As I read this weekend’s coverage I thought to myself about how great it would be if someone had some polling on this just lying around unpublished. Then I remembered that I did! As part of my ongoing polling series with Survation, the Daily Record and Dundee University’s Five Million Questions, last month we asked whether the Scottish public would like to see the train companies renationalised, and the result was 71% for, 29% against (excluding don’t knows: full figures yes 59%, no 24%, don’t know 17%). It’s like I cleverly saved the data for the May Day weekend.

So, by a factor of more than two to one, the Scottish people are to the left of the current positions held by both of our supposedly social-democratic parties. Which means, sadly, this popular policy is offered by only one of the Holyrood parties, the Greens. Much as it’s nice to have such another unique selling point, we’d be a lot more likely to see public control restored if one of the two larger parties felt inclined to outflank the other to the left and adopt a policy with such clear majority support.

While I was at it, I thought I’d establish how far the Scottish people want to see public control over the rest of the commanding heights of the economy. These were the results from Survation (summary table including don’t knows here).

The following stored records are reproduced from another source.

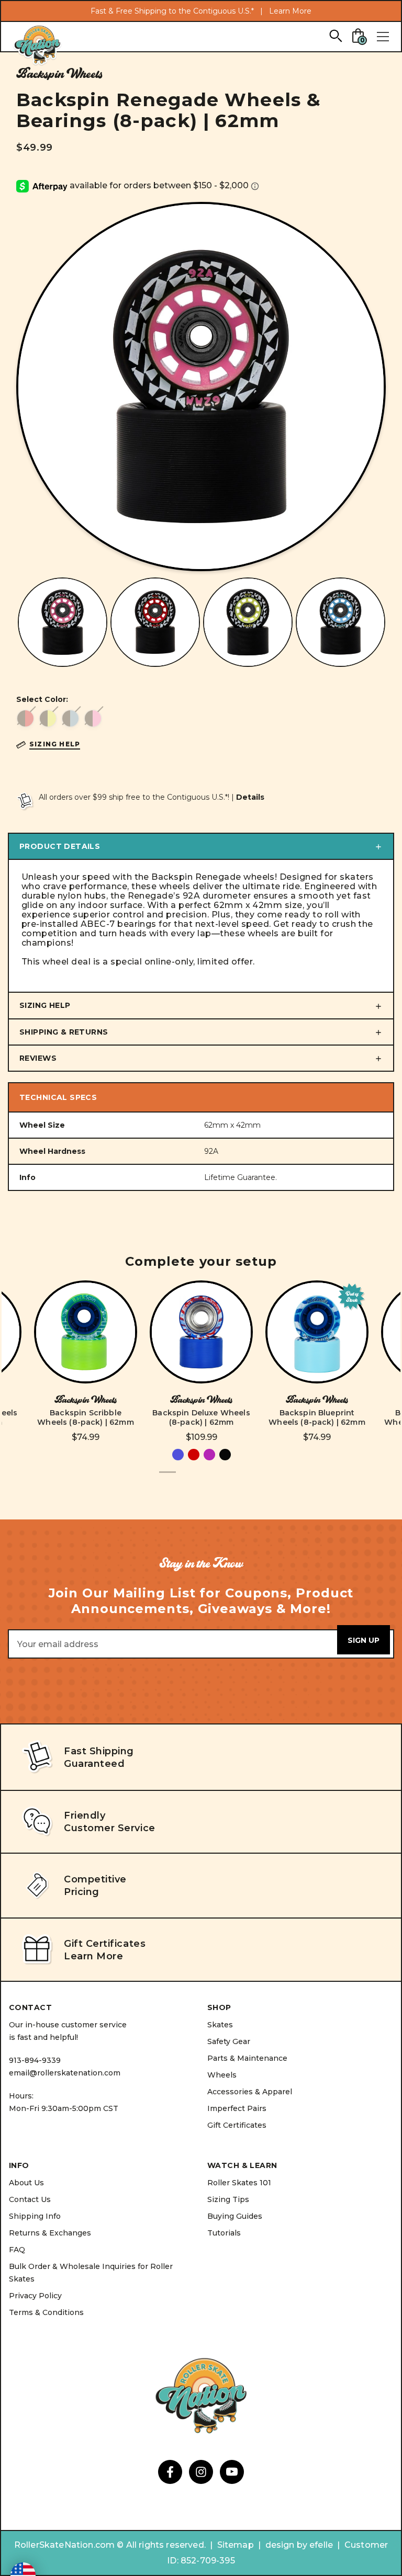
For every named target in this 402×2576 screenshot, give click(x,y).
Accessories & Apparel (249, 2091)
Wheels (222, 2075)
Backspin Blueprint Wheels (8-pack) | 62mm (317, 1417)
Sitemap (235, 2545)
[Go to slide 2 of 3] (184, 1478)
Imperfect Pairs (236, 2108)
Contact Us (30, 2199)
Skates (220, 2024)
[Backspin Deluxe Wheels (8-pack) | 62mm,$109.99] (201, 1332)
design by (286, 2545)
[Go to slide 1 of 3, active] (167, 1478)
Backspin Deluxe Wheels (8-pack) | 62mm (201, 1417)
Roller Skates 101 (239, 2182)
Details (250, 797)
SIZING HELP (45, 1005)
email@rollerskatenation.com (64, 2073)
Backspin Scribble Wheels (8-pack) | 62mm (85, 1417)
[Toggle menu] (382, 36)
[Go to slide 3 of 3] (201, 1478)
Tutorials (224, 2233)
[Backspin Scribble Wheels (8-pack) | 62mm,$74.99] (85, 1332)
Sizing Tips (228, 2199)
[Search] (335, 35)
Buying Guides (234, 2216)
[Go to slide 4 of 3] (217, 1478)
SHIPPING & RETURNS (63, 1032)
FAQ (17, 2249)
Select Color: (42, 699)
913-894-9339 (35, 2060)
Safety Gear (228, 2041)
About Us (26, 2182)
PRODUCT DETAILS (59, 846)
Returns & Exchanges (50, 2233)
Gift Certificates (236, 2125)
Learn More (290, 11)
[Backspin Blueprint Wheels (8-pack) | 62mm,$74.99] (316, 1332)
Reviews (38, 1058)
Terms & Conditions (46, 2312)
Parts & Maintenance (247, 2058)
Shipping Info (35, 2216)
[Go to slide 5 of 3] (234, 1478)
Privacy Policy (35, 2295)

Would like to see nationalised

Would not like to see nationalised

Royal Mail

 74%  26%

Gas and electricity companies

 72%  28%

Train companies

 71%  29%

Private prisons and prisoner transport services

 68%  32%

Bus services

 59%  31%


 49%  51%

Land-line phone companies

 47%  53%

High street / retail banks

 41%  59%

Investment banks

 36% 64%

Mobile phone operators

 29%  71%

It’s quite impressive, really, the scale to which the public are to the left of the SNP and the three Westminster parties. Clear majorities want to renationalise Royal Mail, the power companies, the train companies, the bus companies, and to end private prisons and prisoner transport. The only one from that list where any of those four parties is in line with public opinion is the SNP’s welcome commitment to bring Royal Mail back into public ownership. Ed Miliband gets slated for his policy to cap energy costs as if it’s too left-wing. The truth is it’s too timid and too impractical, and a massive majority of the public want to go much further and overturn the Thatcher-era electricity privatisations completely.

And beyond that, more than 40% of the Scottish public would even nationalise all the high street banks, those we don’t yet own. Despite no political party pushing renationalisation of BT as a monopoly landline operator (effectively those landline services would be close to free, given the true costs of operating them now), the majority against this idea is slim. It’s hardly surprising opinion is divided: we traded one pretty incompetent nationalised industry for several pretty incompetent private firms. Personally if we must have incompetent phone companies I’d at least prefer vast private profits weren’t being made from us.

Overall, though, this is what a radically under-served left-leaning electorate looks like. We know the Tories and the Lib Dems will always be wrong on public ownership: but what excuse do Labour and the SNP have?